Power Automate splits into cloud flows (automated, instant, scheduled) that run on Microsoft servers via connectors, and desktop flows for robotic process automation that drive app UIs and are free for attended use on Windows.
Cloud flows handle connector-based automation in three flavors; desktop flows are the RPA side, free for attended use on Windows.

How much does Power Automate cost in 2026?

There is a free tier: with a qualifying Microsoft 365 license you can build cloud flows that use only standard connectors. Beyond that, as of 2026 the main paid plans are Power Automate Premium at $15 per user per month (unlimited cloud flows for that user, premium connectors, and attended RPA), the Process plan at $150 per bot per month (unattended RPA), and the Hosted Process plan at $215 per bot per month (cloud-hosted unattended bots). Check the Power Automate documentation and the live pricing page before you commit, because Microsoft revises these tiers regularly.

When should you use Power Automate, and when not?

Power Automate is the obvious pick when you live inside Microsoft 365 - the standard connectors, single sign-on, and admin governance make it the path of least resistance for Outlook, Teams, SharePoint, and Dataverse automation. It is also the only option in this space with first-class desktop RPA built in.

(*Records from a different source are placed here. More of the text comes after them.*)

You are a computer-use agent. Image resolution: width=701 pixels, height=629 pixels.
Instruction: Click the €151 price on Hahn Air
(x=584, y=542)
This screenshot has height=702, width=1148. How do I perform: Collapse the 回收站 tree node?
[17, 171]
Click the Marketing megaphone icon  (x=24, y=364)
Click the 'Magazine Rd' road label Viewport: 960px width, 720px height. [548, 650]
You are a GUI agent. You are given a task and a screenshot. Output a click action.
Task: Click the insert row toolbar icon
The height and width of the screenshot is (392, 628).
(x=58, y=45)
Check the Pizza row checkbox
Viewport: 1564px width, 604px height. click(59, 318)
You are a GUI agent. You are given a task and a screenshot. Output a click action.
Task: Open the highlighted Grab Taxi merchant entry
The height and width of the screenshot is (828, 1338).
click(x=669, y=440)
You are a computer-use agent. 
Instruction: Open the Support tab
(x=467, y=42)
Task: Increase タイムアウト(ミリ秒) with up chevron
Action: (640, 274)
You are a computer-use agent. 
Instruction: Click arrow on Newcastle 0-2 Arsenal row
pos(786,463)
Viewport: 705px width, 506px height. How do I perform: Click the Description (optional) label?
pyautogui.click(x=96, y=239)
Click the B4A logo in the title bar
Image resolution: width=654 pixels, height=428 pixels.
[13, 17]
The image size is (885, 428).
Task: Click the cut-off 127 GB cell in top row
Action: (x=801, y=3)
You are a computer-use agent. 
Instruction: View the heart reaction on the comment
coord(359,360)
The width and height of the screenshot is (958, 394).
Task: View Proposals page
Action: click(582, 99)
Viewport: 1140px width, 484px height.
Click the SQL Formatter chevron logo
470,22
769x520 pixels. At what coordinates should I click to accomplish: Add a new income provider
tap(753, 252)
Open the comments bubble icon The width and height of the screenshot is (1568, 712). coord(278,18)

It is the wrong pick when your stack is mostly non-Microsoft SaaS and you want simple app-to-app automation without per-user premium licensing. In that case lighter tools are cheaper and faster to wire up - hosted no-code platforms like Make and Zapier are quicker to set up, and self-hosted options exist if you want to own the infrastructure. Match the tool to where your apps and your budget already live.

How do you get started with Power Automate?

Sign in at make.powerautomate.com with your work or school account, open Templates, and run a prebuilt flow such as "Save email attachments to OneDrive" to see the trigger-and-action model in action. Then build one from scratch: pick a trigger, add an action, and test it. If a flow you build later goes quiet, our guide on why a trigger might not fire and the Power Automate flow checker walk through the usual causes.

FAQ

Is Power Automate free?

There is a free tier with a qualifying Microsoft 365 license, covering cloud flows that use only standard connectors. Premium connectors and unattended RPA require paid plans starting at $15 per user per month.

What is the difference between a cloud flow and a desktop flow?

A cloud flow runs on Microsoft's servers and connects apps through connectors and APIs. A desktop flow is robotic process automation that drives the UI of desktop or legacy apps directly, for systems with no API.

Do I need coding skills to use Power Automate?

No. Power Automate is a low-code tool built around templates and a visual designer. Expressions and conditions let you go further, but you can build useful flows without writing code.

What is the difference between Power Automate and Power Apps?

Power Automate builds automated workflows; Power Apps builds custom business apps with their own interface. They are sibling products in the Power Platform and are often used together.

Is Power Automate the same as RPA?

RPA is one part of Power Automate. Desktop flows provide robotic process automation, while cloud flows handle API-based, connector-driven automation. The product covers both.